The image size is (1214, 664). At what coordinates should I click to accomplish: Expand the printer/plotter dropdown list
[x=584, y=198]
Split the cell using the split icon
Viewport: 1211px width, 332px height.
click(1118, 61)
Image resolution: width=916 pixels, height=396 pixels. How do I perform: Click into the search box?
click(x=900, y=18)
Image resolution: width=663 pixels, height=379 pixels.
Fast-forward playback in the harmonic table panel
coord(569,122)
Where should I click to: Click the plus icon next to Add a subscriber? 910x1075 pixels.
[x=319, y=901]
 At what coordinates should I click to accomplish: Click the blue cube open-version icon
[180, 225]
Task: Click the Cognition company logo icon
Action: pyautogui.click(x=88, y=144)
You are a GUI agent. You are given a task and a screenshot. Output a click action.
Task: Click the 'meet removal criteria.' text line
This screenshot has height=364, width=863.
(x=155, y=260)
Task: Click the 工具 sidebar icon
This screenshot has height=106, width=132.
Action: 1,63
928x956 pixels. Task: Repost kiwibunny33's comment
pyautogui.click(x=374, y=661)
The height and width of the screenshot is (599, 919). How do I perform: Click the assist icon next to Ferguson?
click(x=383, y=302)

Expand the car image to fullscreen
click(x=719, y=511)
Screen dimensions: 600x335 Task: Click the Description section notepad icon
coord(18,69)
_____
_Set task_.
Count how many lines of the material above contain the string "pixels". Reply with the number only.

_Solution to the exercise_.
4